A Werner Herzog movie can go either way, and there’s always hope that even a failure can be magnificent. It wasn’t promising to learn that the U.S. cut of Queen of the Desert would be shorter than the one screened in Berlin, so I already steeled myself for the latter variety. Unfortunately Queen of the Desert is the worst kind of bad. It’s just boring. It’s taken me so long to compose my thoughts, this review has become my own personal Fitzcarraldo.

Gertrude Bell (Nicole Kidman) was instrumental in mapping the Middle East and defining the regions we know today. I learned that from Wikipedia because in the movie I couldn’t figure out the significance of Bell going from sultan to sultan in the Sahara. She gives gifts to each sultan she meets but the extent of her diplomacy is left to the imagination.

The men in Bell’s life seem just as random. Henry Cadogen (James Franco) is an early love, but when he introduces himself, it sounds like Franco is saying “turducken.” He disappears so unceremoniously, we have to take the film’s word for it that Bell is heartbroken. They never had any chemistry.

Bell has a dalliance with married man Charles “Richard” Doughty-Wylie (Damian Lewis) that continues to permeate her desert journey. So, was Gertrude Bell only defined by the men in her life? The suitors who gave her gifts and the sultans she sweet talked? Robert Pattinson is the only one who makes sense as T.E. Lawrence. At least it seems like he’s playing the historical figure, as little screen time as he has, and maybe paying homage to the famous biopic of his character.

It spans 23 years and no one ages. Granted, when it begins in 1898, Bell is much younger than Kidman. It’s suspension of disbelief, but could we not at least get a gray hair in 1920?

We get sweeping shots of the desert, but it’s digital and appears flat and lifeless, even when we see the wavy heat blur. Kidman’s sheer white bathing gown clings to her breast in what is surely a seductive shot out of context.

The U.S. cut fades to black a lot. Maybe that’s where they made cuts from the long version, but it only draws attention to itself. Why not just cut to the next scene? It only draws attention to the fact that wait, we’re fading to black already but we haven’t seen anything yet.

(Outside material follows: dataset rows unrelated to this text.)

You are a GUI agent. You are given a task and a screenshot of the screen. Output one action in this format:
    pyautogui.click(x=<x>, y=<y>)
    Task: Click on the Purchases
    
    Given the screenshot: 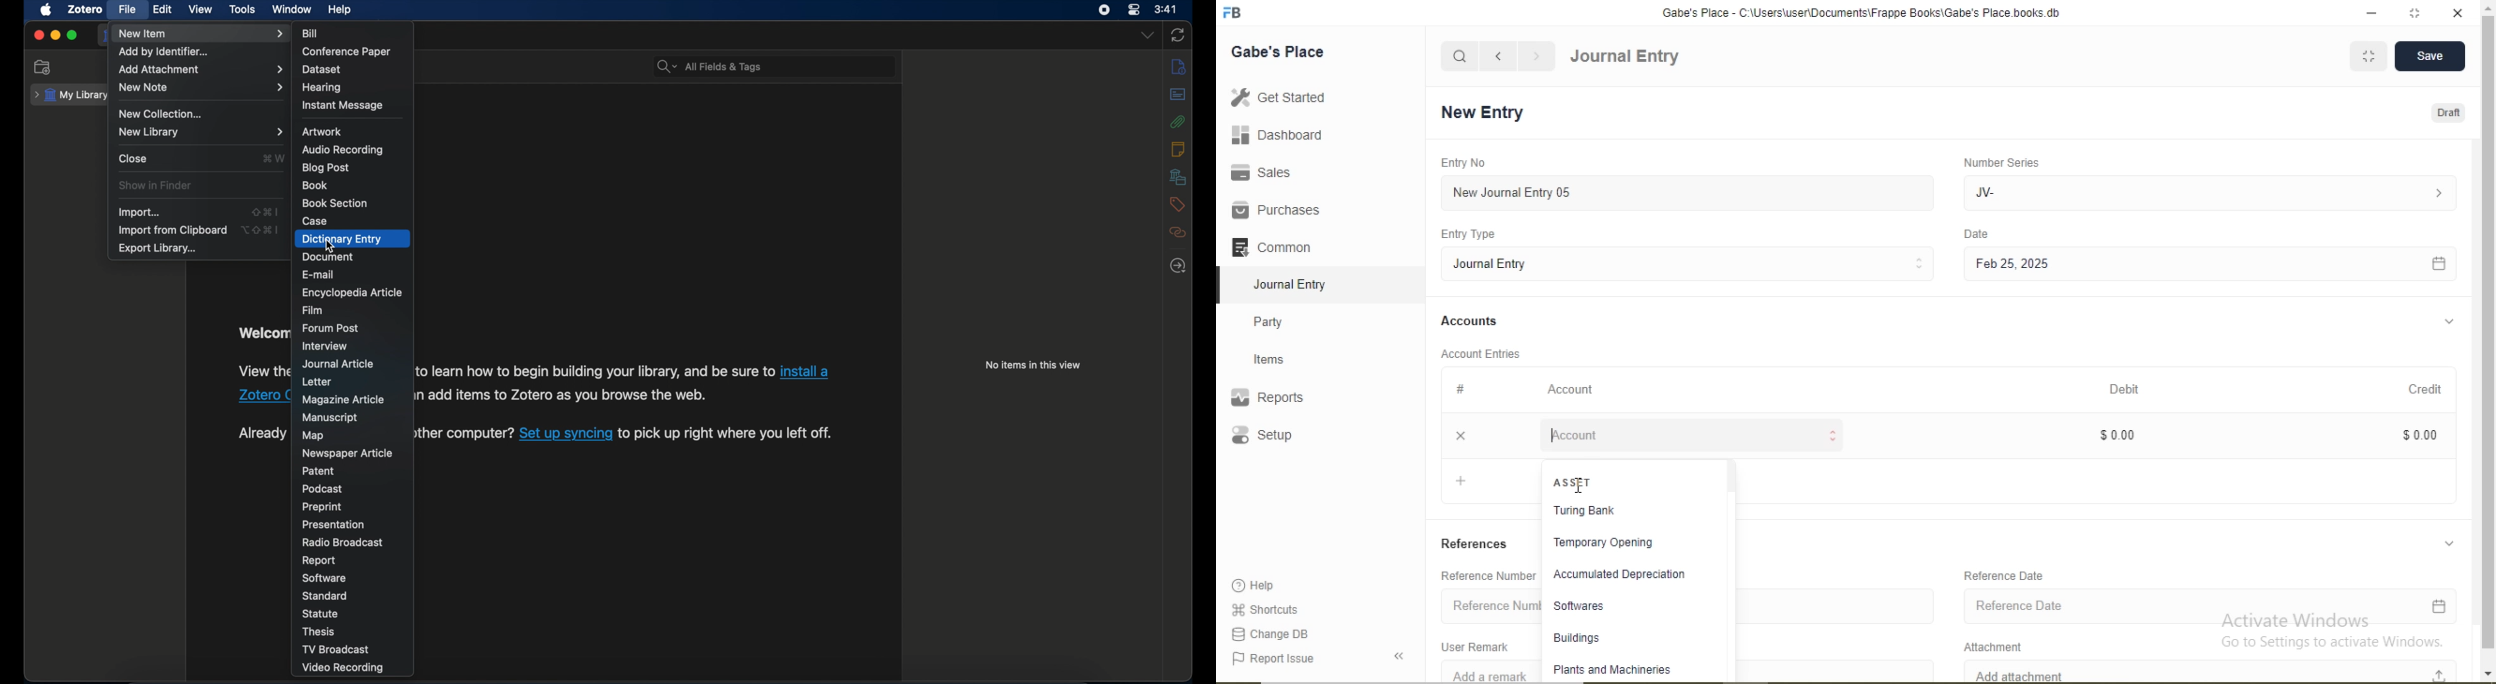 What is the action you would take?
    pyautogui.click(x=1276, y=210)
    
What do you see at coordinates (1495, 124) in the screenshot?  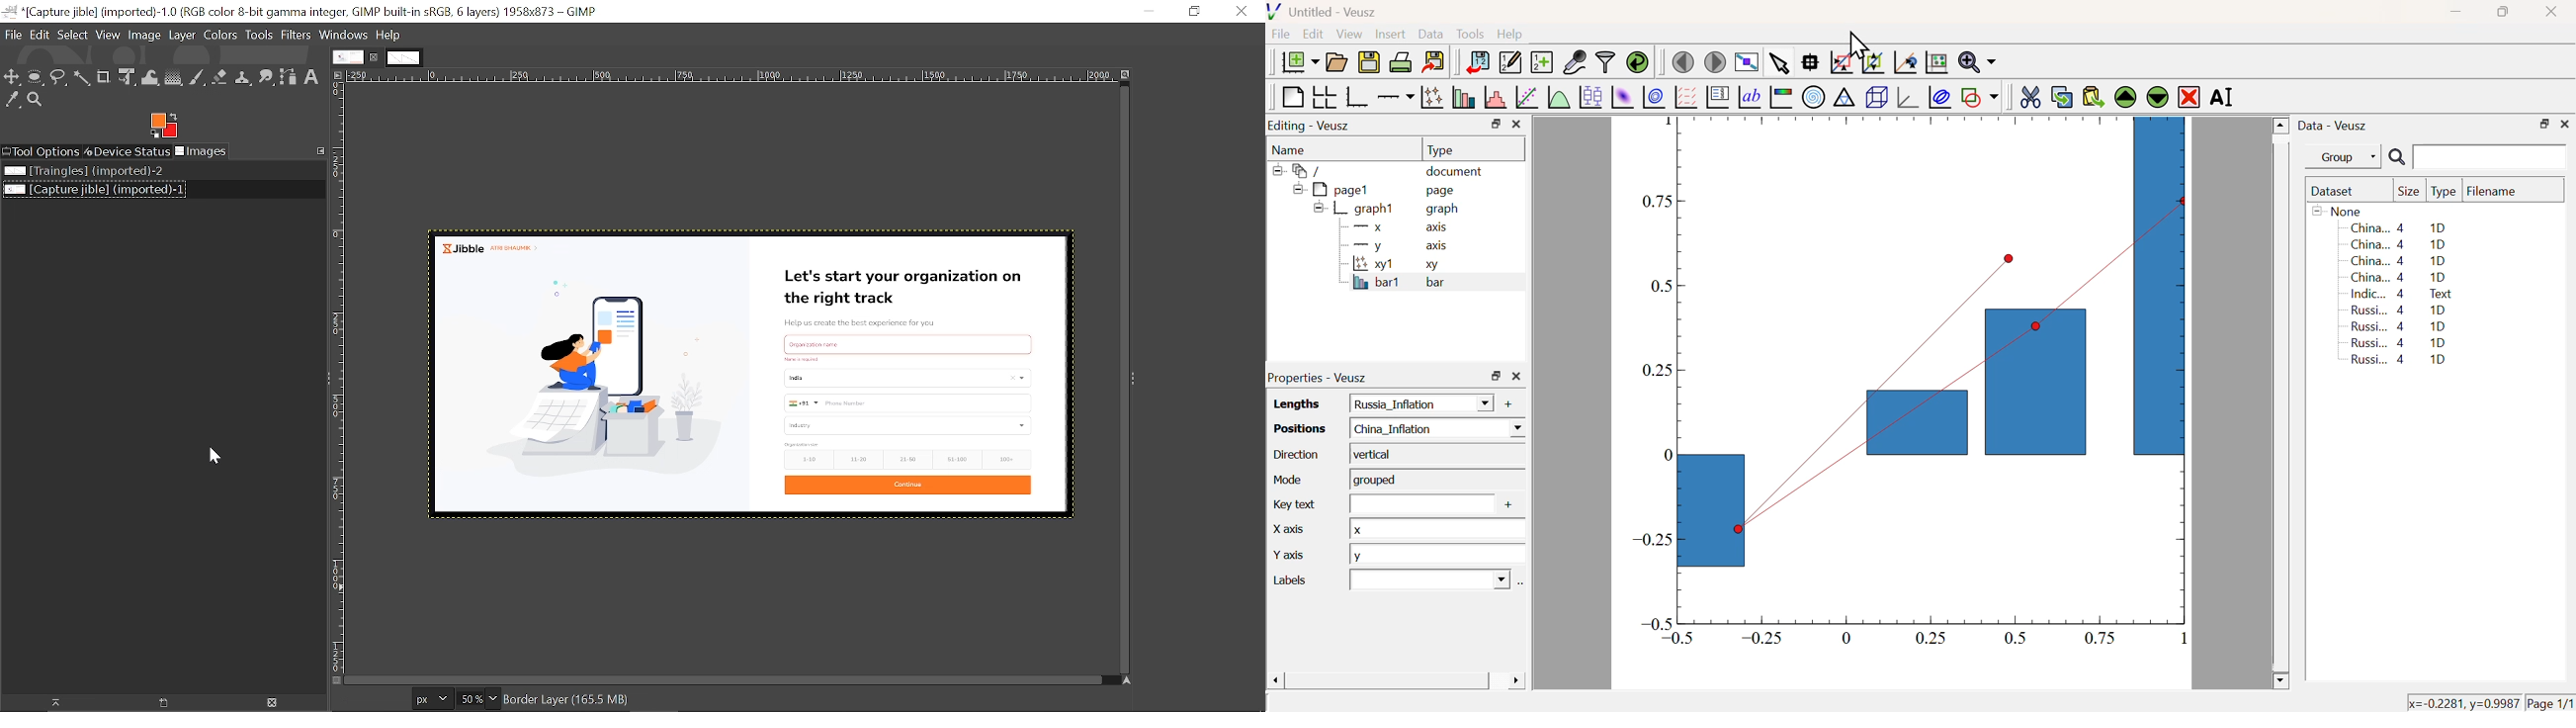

It’s an incompetent movie on a superficial level, but when Herzog’s politics become not so subtly apparent, it’s even more ridiculous. Churchill is portrayed as a buffoon, and a series of text epilogues confirms what Herzog really thinks. I’m all for filmmakers using art to forward their political agenda. Oliver Stone is great at it, and at its best the movie still works if you disagree with the politics. Here, the politics are an addendum to a mismanaged history lesson, so it fails to convey what Gertrude Bell did and it’s a polemic that seems to come out of nowhere.

Queen of the Desert is not Herzog’s Lawrence of Arabia, and it’s not even Fitzcarraldo in the desert. There’s no one clear task like dragging the boat. Since he can’t convey its own politics narratively, Herzog resorts to stating them blatantly in on screen text. Big name actors, costume drama and epic landscapes are not enough to make a historical biopic. It was such a compilation of nothing that I remained in bewilderment on the drive home, unable to express any thought other than “God dammit.” Maybe that’s why it took me so long to even approach this review. I can’t remember another time I had to describe nothing. I’m sure it’s happened, but that was the Fitzcarraldo of reactions.